EXTRACTED MATERIAL
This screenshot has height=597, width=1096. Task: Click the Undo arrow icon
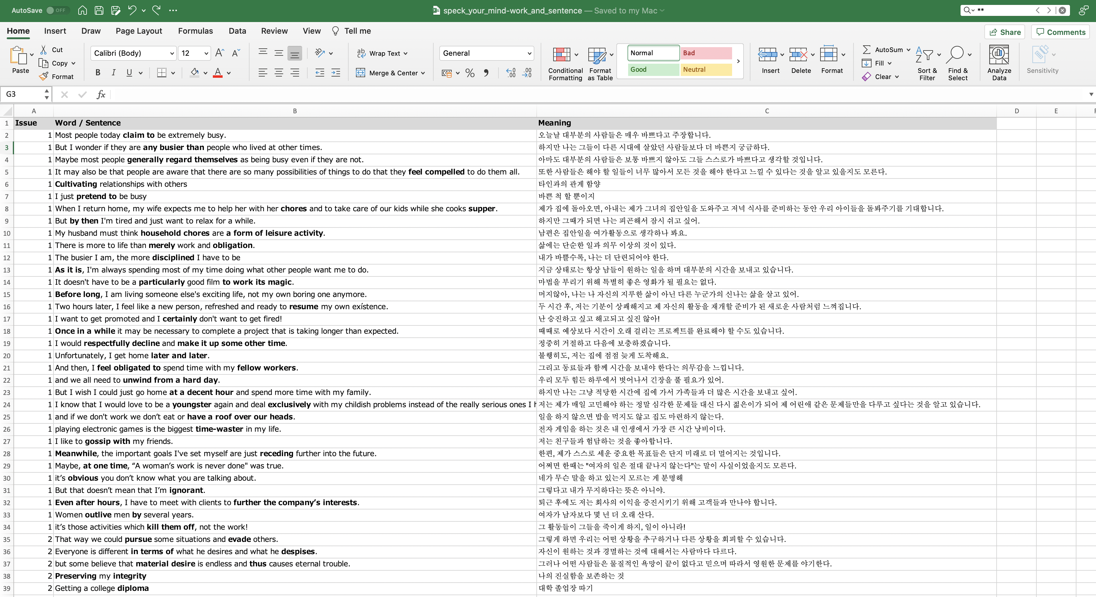[x=132, y=10]
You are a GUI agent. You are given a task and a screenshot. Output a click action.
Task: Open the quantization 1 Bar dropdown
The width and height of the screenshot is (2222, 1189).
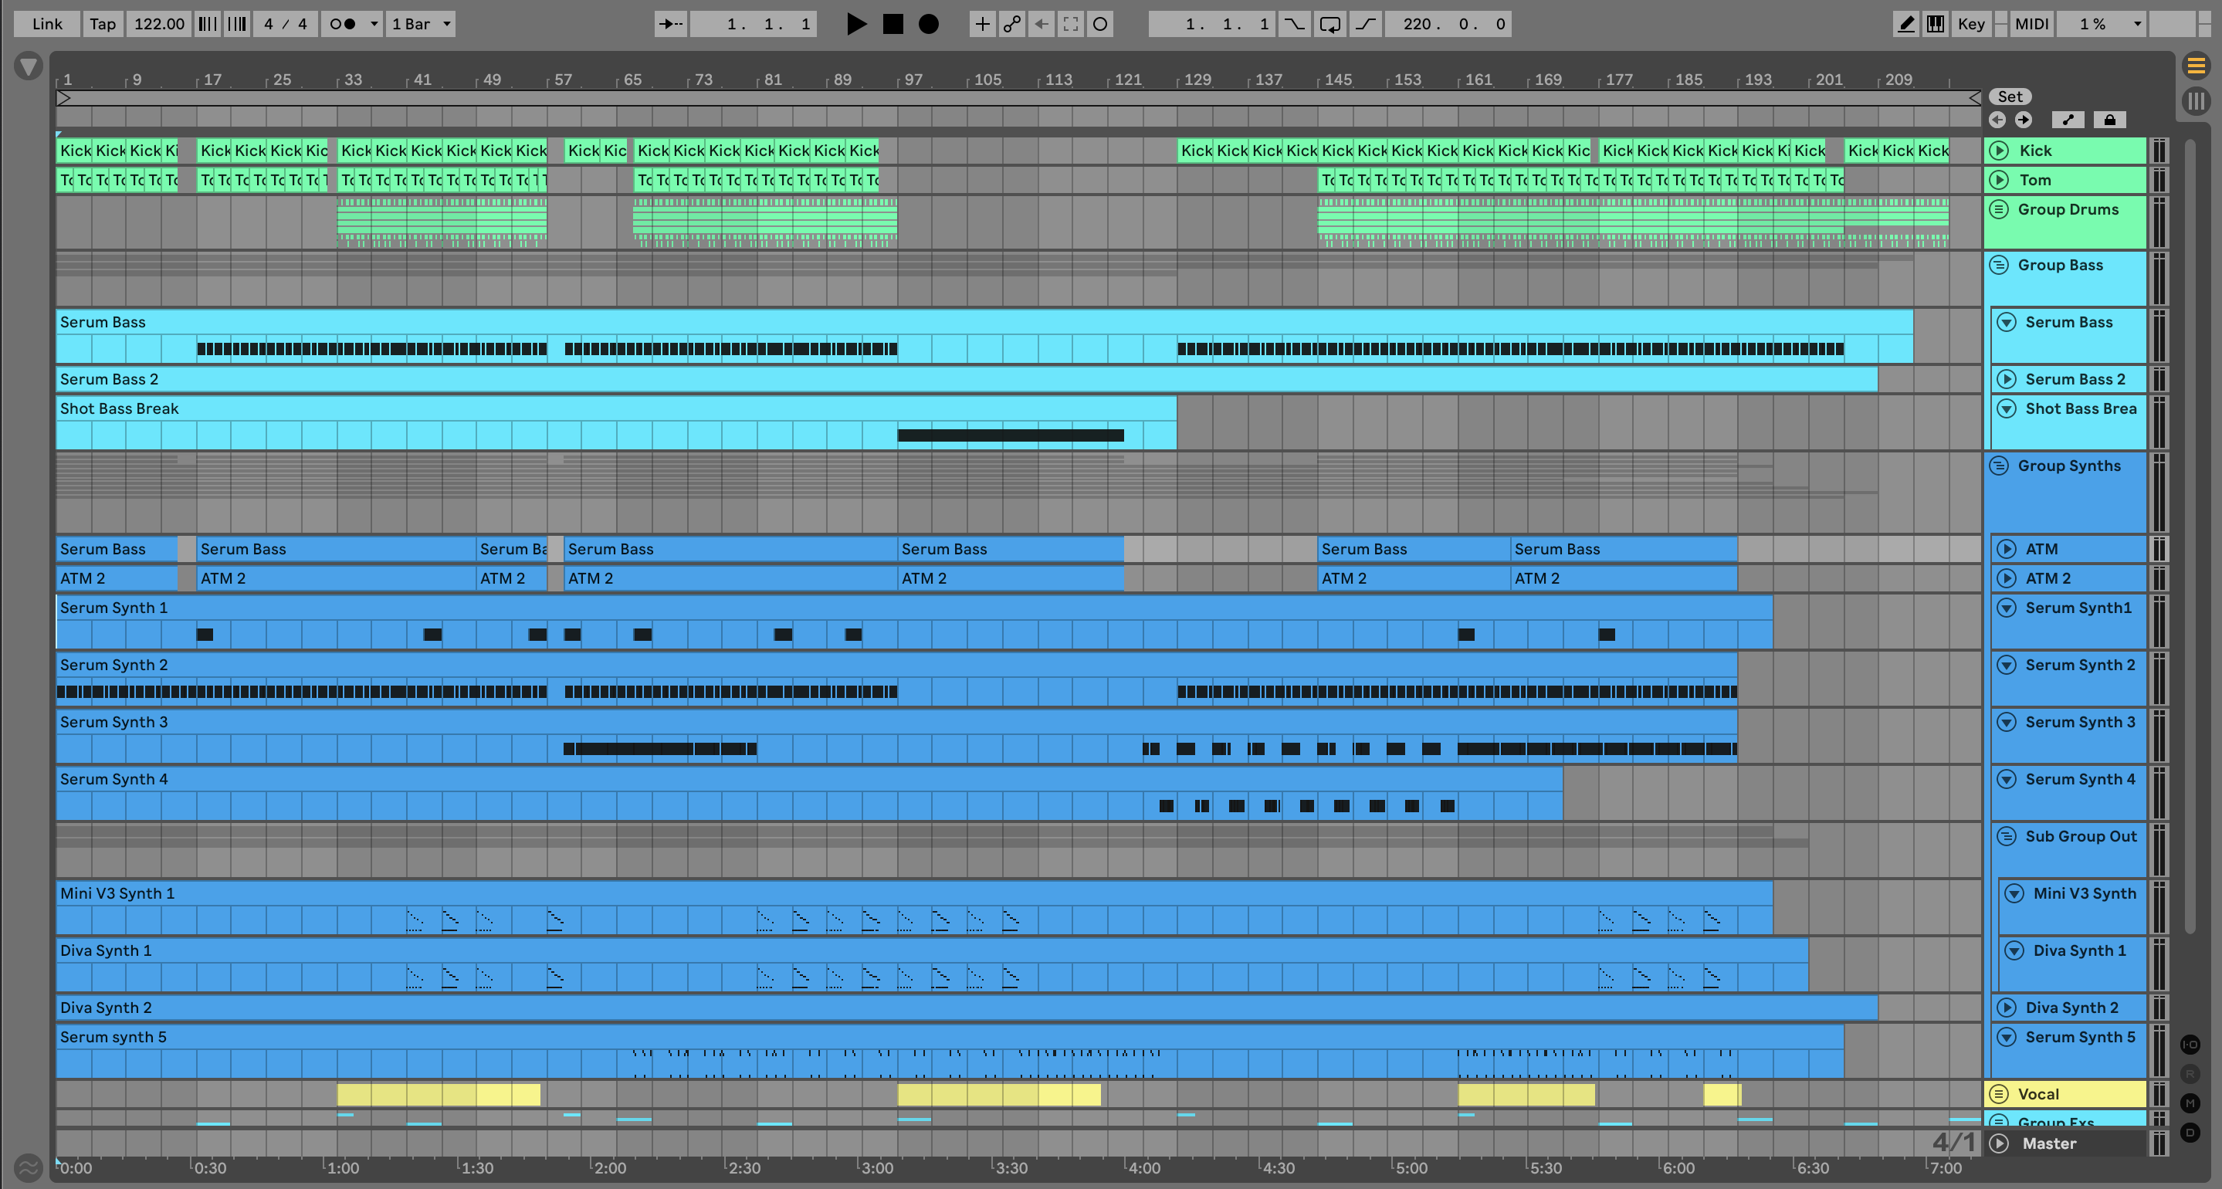click(x=421, y=24)
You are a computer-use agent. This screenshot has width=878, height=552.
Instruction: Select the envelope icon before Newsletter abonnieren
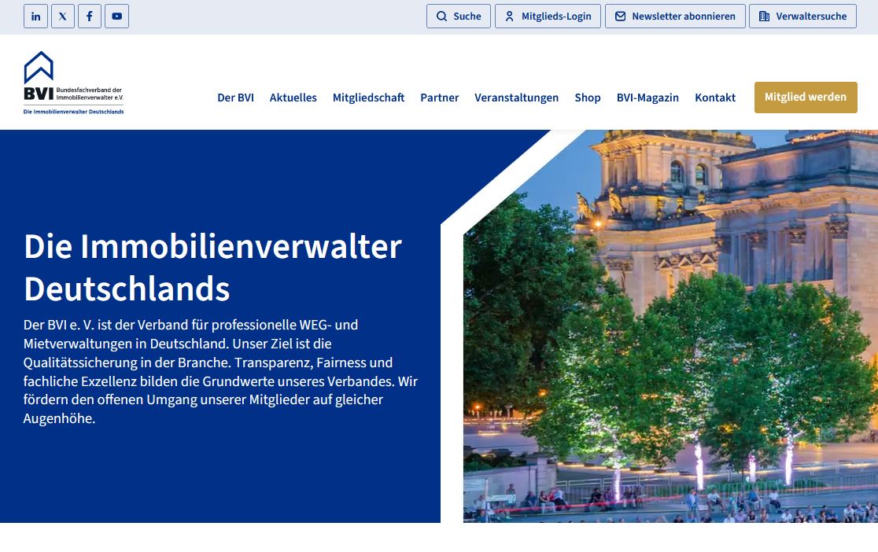point(621,16)
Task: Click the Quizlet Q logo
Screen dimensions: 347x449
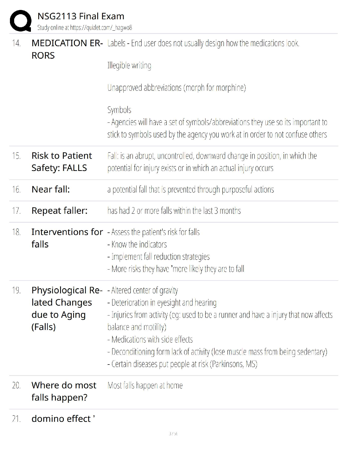Action: coord(20,21)
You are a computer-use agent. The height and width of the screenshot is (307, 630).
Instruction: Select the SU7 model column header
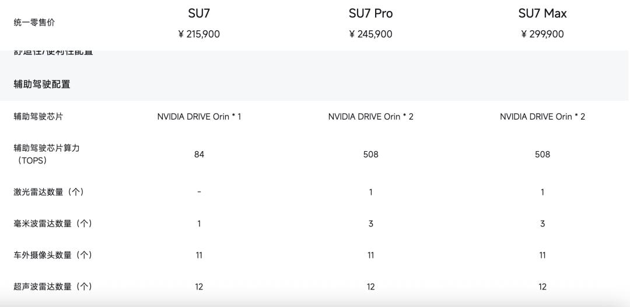[199, 13]
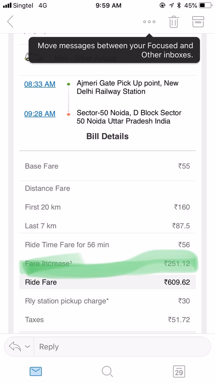Open the Calendar showing date 29
The width and height of the screenshot is (215, 383).
click(x=179, y=372)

PROBLEM DETAILS
Could you rewrite the rows above with every "computer-use agent" changed to "desktop agent" and everything else kept the same, leaving out the pictures?

ANSWER BELOW
This screenshot has height=597, width=1096. Task: Click the Undo arrow icon
[x=132, y=10]
You are a GUI agent. You are given a task and a screenshot. Output a click action.
Task: Open the quantization 1 Bar dropdown
The width and height of the screenshot is (2222, 1189).
click(x=421, y=24)
You are a desktop agent. This screenshot has width=878, height=552.
Instruction: Select the envelope icon before Newsletter abonnieren
point(621,16)
Task: Click the Quizlet Q logo
Screen dimensions: 347x449
Action: coord(20,21)
You are a desktop agent. The height and width of the screenshot is (307, 630).
Instruction: Select the SU7 model column header
[199, 13]
Open the Calendar showing date 29
The width and height of the screenshot is (215, 383).
click(x=179, y=372)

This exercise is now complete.